Sadly, the European securitization market has not recovered since 2007, whereas the US market seems to be approaching pre-crisis levels. The mix has changed in the US with a clear reduction in the non-agency market and an increase in the issuance of consumer asset-backed securities and collateralized loan obligations. Issuance in Europe approached in 2018 just one third of the 2008 peak issuance.
EU 2018 issuance = € 269 billion
EU 2008 issuance = € 819 billion
Both regions created new regulations after the crisis. The EU continues to develop new standards that the market awaits to adjust to. The STS — Simple Transparent Standardized — framework is the latest one under development.  Can we blame the regulators in the EU for the anemic growth in the EU securitization market?
This past June, Younited Credit, a French fintech marketplace for consumer loans, placed €156million in a public securitization listed on Euronext (Youni 2019–1). They are the first to get the highest rating on its “senior” tranche, rated AAA/Aaa by Standard & Poor’s and by Moody’s.
Funding Circle has also engaged this year in securitizing loans but through private debt placement deals. By July, Funding Circle had reached the total amount of loans securitised to £755m. Its latest transaction was rated AA / Aa3 ratings by S&P and Moody’s, respectively. 
So, where are the Fintechs to disrupt the complicated securitization process? Since the 1970s that securitization was designed and proved its product market fit, the pros for loan issuers are clear and pretty much unchanged.
Securitization for issuers, means off-balance-sheet treatment. It is a way to unlock capital as loans move off the originator`s balance sheet.
This can reduce capital at risk requirements for banks and replenish capital (potential to borrow at lower rates through higher credit ratings).
The reality is that the process is complicated and expensive. As a rule of thumb it starts making economic sense when pooling hundreds of million of assets. This is in itself is tough because there needs to be some homogeneity in the underlying pool (common sense but also regulatory standards). In addition, a new company needs to be setup, the SPV that will hold the pool, and legal and tax issues need to be addressed.

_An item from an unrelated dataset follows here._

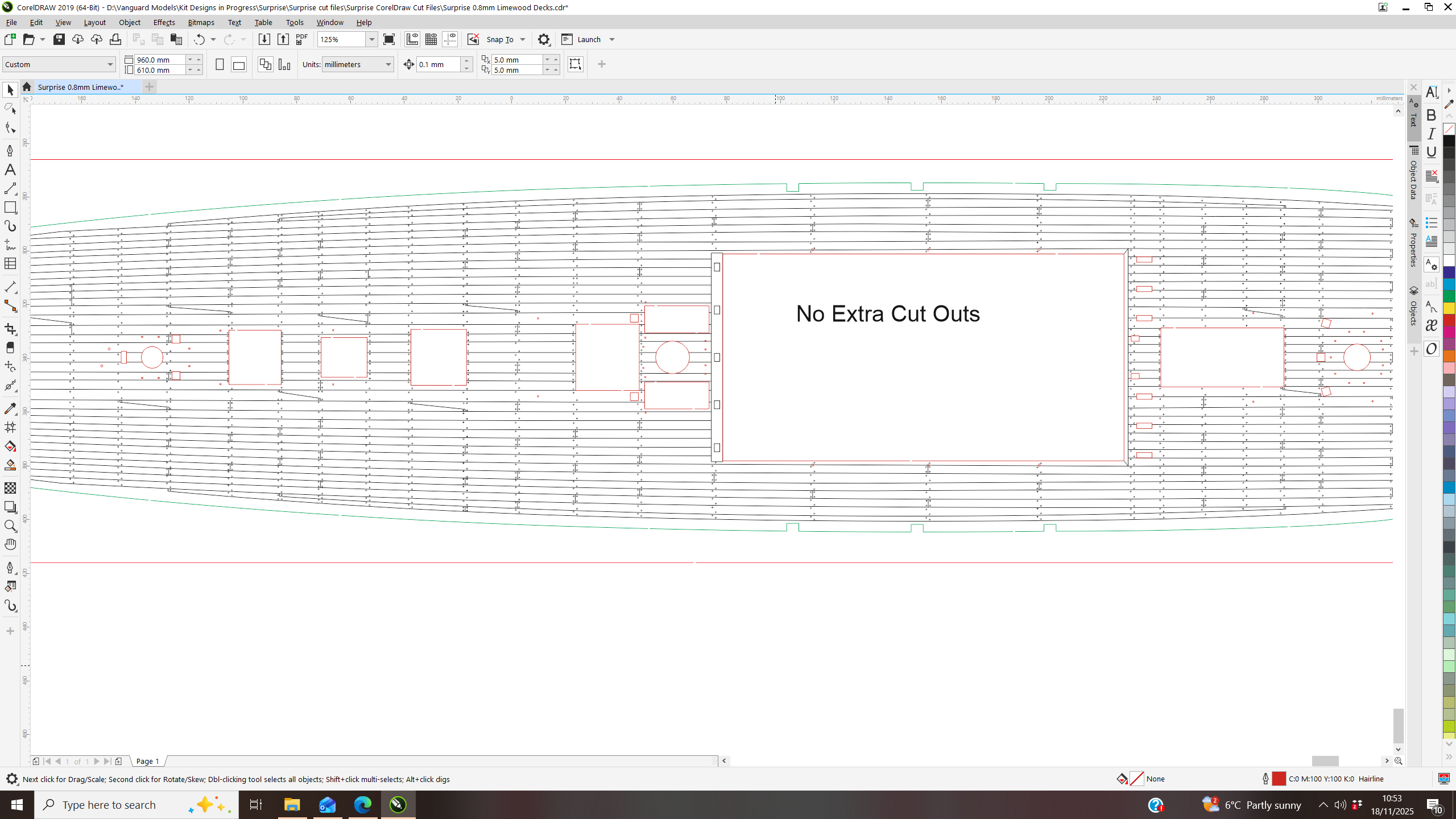Select the Ellipse tool
1456x819 pixels.
click(10, 226)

Crosslend a German fintech is taking a stab at this tough but highly scalable problem. A new of them from their early days, through one of their early investors, Lakestar. They aimed to be a Cross-border online lending platform for institutional investors and borrowers.
They have actually pivoted since and developed a solution to automate the securitization process of loans in siuch a way that it becomes worthwhile to securitize smaller pools of loans — between 20 and 100 million euros.

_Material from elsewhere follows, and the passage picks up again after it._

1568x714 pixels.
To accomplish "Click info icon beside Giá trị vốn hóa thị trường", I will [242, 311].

Their automation includes a with a high-quality data warehouse which maximizes transparency of the newly issued securities and keeps transaction costs low.
Their total funding is now €49million and includes strategic investors like Santander InnoVentures and ABN AMRO ventures.

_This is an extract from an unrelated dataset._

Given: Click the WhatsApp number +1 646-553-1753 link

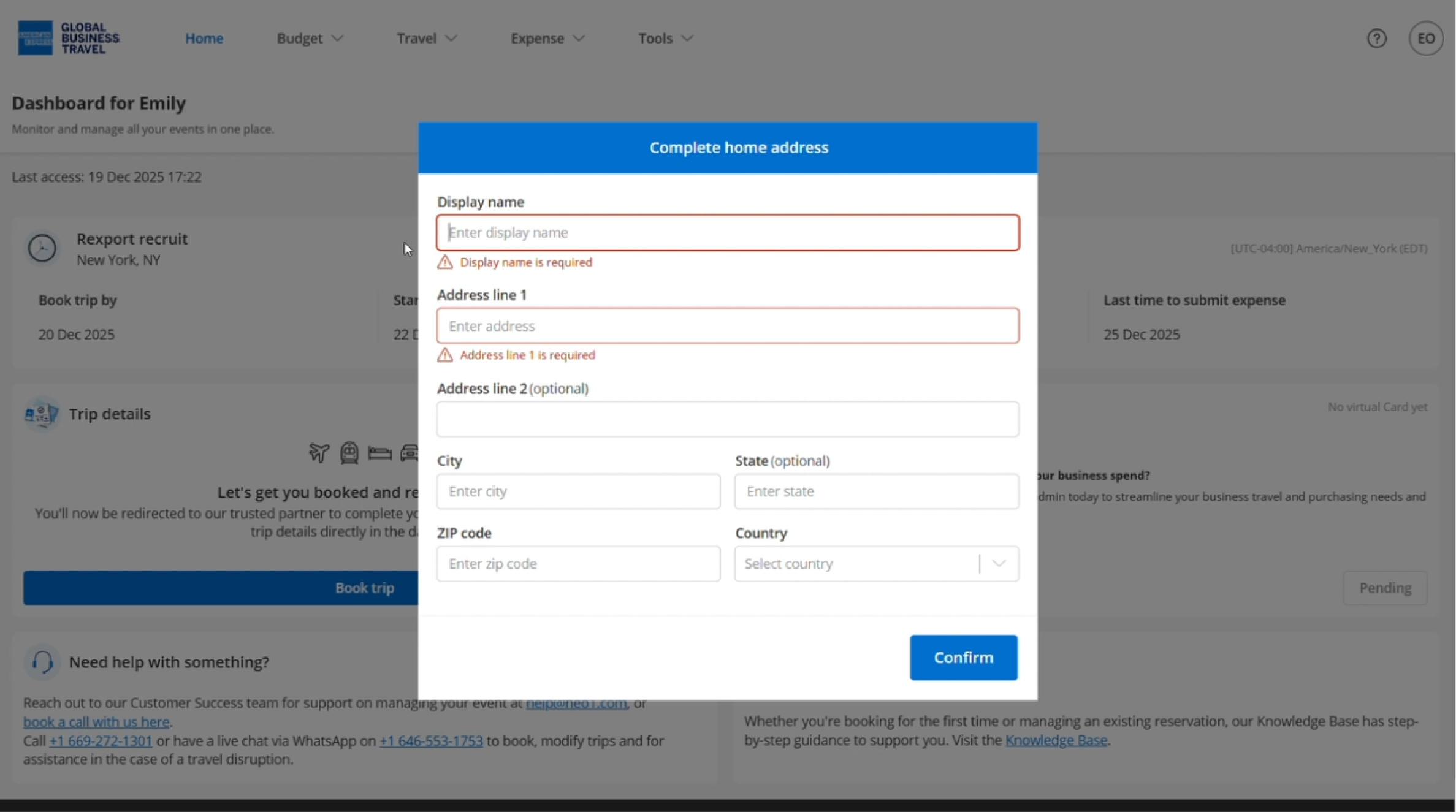Looking at the screenshot, I should 431,741.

The combination of Crosslend and Solaris Bank, the successful German Baas provider, can become one of the growth stacks that propel the CMU (Capital Markets Union) to the next level.
The CEOs of Crosslend and Solaris Bank (already in partnership since last year) are aiming to fully automate loan securitization with no cross-border frictions and create securitized pools for as little as 20million loans.
Using the Solaris Bank balance sheet to originate loans and the transparent automated technology of Cross lend, they aim to create a new model, `Digital Securitization as a Service`.
The partnership allows Solaris Bank to establish what they call ‘The Balance Sheet Light’ model. Loans are originated using Solaris Bank`s license. These can be passed on to investors with a small delay and without putting a long-term strain on the bank’s balance sheet.
“The Balance Sheet Light model is revolutionary. As a platform, we match supply and demand in the credit sector. At the same time, we maintain the flexibility to hold loans thanks to our banking license and can actively manage our balance sheet. With this approach, we can maximize the efficiency of our equity and make the securities market much more efficient and transparent.”
Alexander Engel, CFO solarisBank
The Crosslend SolarisBank combo could become the technology that makes the STS — Simple Transparent Standardized- vision of the CMU reality.